## Items from a data source
>>>
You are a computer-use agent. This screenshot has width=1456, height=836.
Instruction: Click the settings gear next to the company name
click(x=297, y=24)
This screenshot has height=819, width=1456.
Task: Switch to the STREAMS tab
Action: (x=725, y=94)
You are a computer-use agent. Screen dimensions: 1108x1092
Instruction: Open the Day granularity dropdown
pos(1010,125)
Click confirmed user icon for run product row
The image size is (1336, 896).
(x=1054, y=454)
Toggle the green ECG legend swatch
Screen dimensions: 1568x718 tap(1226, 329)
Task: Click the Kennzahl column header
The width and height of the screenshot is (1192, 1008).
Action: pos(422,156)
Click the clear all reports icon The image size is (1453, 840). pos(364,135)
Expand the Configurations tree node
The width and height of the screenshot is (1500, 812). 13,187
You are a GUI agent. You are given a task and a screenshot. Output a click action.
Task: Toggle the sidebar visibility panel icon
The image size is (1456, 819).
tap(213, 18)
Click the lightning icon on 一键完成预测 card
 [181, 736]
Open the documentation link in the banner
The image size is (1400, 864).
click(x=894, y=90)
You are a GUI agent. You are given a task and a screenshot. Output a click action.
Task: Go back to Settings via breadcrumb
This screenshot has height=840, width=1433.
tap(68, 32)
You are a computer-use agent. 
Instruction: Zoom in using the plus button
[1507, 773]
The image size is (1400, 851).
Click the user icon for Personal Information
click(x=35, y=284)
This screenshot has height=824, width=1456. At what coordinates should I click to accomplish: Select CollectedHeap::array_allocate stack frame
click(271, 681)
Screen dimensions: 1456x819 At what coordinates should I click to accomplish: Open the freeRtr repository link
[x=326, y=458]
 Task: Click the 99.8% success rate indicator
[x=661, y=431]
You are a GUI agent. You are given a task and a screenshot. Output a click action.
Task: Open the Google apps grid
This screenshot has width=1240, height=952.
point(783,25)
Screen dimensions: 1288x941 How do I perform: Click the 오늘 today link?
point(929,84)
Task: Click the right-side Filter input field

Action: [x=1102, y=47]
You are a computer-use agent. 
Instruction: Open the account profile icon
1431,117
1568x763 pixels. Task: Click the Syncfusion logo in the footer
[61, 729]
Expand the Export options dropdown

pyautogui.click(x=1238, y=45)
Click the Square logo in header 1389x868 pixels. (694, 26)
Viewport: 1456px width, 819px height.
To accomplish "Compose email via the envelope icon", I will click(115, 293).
<<<
## EXERCISE
Every entry, from first to last, is to be reproduced exactly.

## WRITTEN SOLUTION
You are a computer-use agent. This screenshot has width=1456, height=836.
Instruction: Click the settings gear next to the company name
click(x=297, y=24)
This screenshot has height=819, width=1456.
Task: Switch to the STREAMS tab
Action: (x=725, y=94)
You are a computer-use agent. Screen dimensions: 1108x1092
Instruction: Open the Day granularity dropdown
pos(1010,125)
Click confirmed user icon for run product row
The image size is (1336, 896).
(x=1054, y=454)
Toggle the green ECG legend swatch
Screen dimensions: 1568x718 tap(1226, 329)
Task: Click the Kennzahl column header
The width and height of the screenshot is (1192, 1008).
Action: pos(422,156)
Click the clear all reports icon The image size is (1453, 840). pos(364,135)
Expand the Configurations tree node
The width and height of the screenshot is (1500, 812). 13,187
You are a GUI agent. You are given a task and a screenshot. Output a click action.
Task: Toggle the sidebar visibility panel icon
The image size is (1456, 819).
tap(213, 18)
Click the lightning icon on 一键完成预测 card
 [181, 736]
Open the documentation link in the banner
The image size is (1400, 864).
click(x=894, y=90)
You are a GUI agent. You are given a task and a screenshot. Output a click action.
Task: Go back to Settings via breadcrumb
This screenshot has height=840, width=1433.
tap(68, 32)
You are a computer-use agent. 
Instruction: Zoom in using the plus button
[1507, 773]
The image size is (1400, 851).
Click the user icon for Personal Information
click(x=35, y=284)
This screenshot has height=824, width=1456. At what coordinates should I click to accomplish: Select CollectedHeap::array_allocate stack frame
click(271, 681)
Screen dimensions: 1456x819 At what coordinates should I click to accomplish: Open the freeRtr repository link
[x=326, y=458]
 Task: Click the 99.8% success rate indicator
[x=661, y=431]
You are a GUI agent. You are given a task and a screenshot. Output a click action.
Task: Open the Google apps grid
This screenshot has width=1240, height=952.
point(783,25)
Screen dimensions: 1288x941 How do I perform: Click the 오늘 today link?
point(929,84)
Task: Click the right-side Filter input field

Action: [x=1102, y=47]
You are a computer-use agent. 
Instruction: Open the account profile icon
1431,117
1568x763 pixels. Task: Click the Syncfusion logo in the footer
[61, 729]
Expand the Export options dropdown

pyautogui.click(x=1238, y=45)
Click the Square logo in header 1389x868 pixels. (694, 26)
Viewport: 1456px width, 819px height.
To accomplish "Compose email via the envelope icon", I will click(115, 293).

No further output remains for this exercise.